Yes but what will all that cash truly be worth, if the USD is further downgraded and devalued???


----------



## labotomi (Feb 14, 2010)

horseman09 said:


> The *unearned* entitlement bunch are the ones who, IMHO, could be the spark that plunges the country into anarchy and violence on a massive scale. Many of them have never worked, nor have their pappies nor their pappies' pappie. They truly believe we makers are put here on earth to provide for them -- the takers.
> 
> But they would just be the spark that ignites the country. Or....maybe the country will continue on as it always has?


Those on entitlements can set things in motion, but luckily they aren't likely to be prepared (for anything). If things go bad, they'll continue to expect the gov to bail them out and will run out of just about everything before it dawns on them that they're screwed.

I think a huge majority of those won't make it past a month if the money stops becomes insufficient due to inflation. Without money for gas they won't travel very far either.

At least those who actually work will have some negotiating power


----------



## labotomi (Feb 14, 2010)

invision said:


> Yes but what will all that cash truly be worth, if the USD is further downgraded and devalued???


More than a business venture that loses money due to cap and trade/obamacare/epa regulations etc.

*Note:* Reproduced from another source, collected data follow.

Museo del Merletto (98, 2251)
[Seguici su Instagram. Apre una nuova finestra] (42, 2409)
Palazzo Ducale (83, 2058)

Companies aren't going to gamble with the uncertainty surrounding a president intent on destroying capitalism.


----------



## techrun (Nov 7, 2012)

labotomi said:


> Those on entitlements can set things in motion, but luckily they aren't likely to be prepared (for anything). If things go bad, they'll continue to expect the gov to bail them out and will run out of just about everything before it dawns on them that their screwed.
> 
> I think a huge majority of those won't make it past a month if the money stops becomes insufficient due to inflation. Without money for gas they won't travel very far either.
> 
> At least those who actually work will have some negotiating power


Most of them are what I call 'centralized'. They all live in a certain part of each city. They will turn on each other rather quickly.


----------



## labotomi (Feb 14, 2010)

techrun said:


> Most of them are what I call 'centralized'. They all live in a certain part of each city. They will turn on each other rather quickly.


That's why it's funny when they riot. Just sit back and watch them destroy their own neighborhood, they'll get bored in a few days and it'll be over. If outsiders get involved, the rioters get sympathy from other areas of the country and it spreads.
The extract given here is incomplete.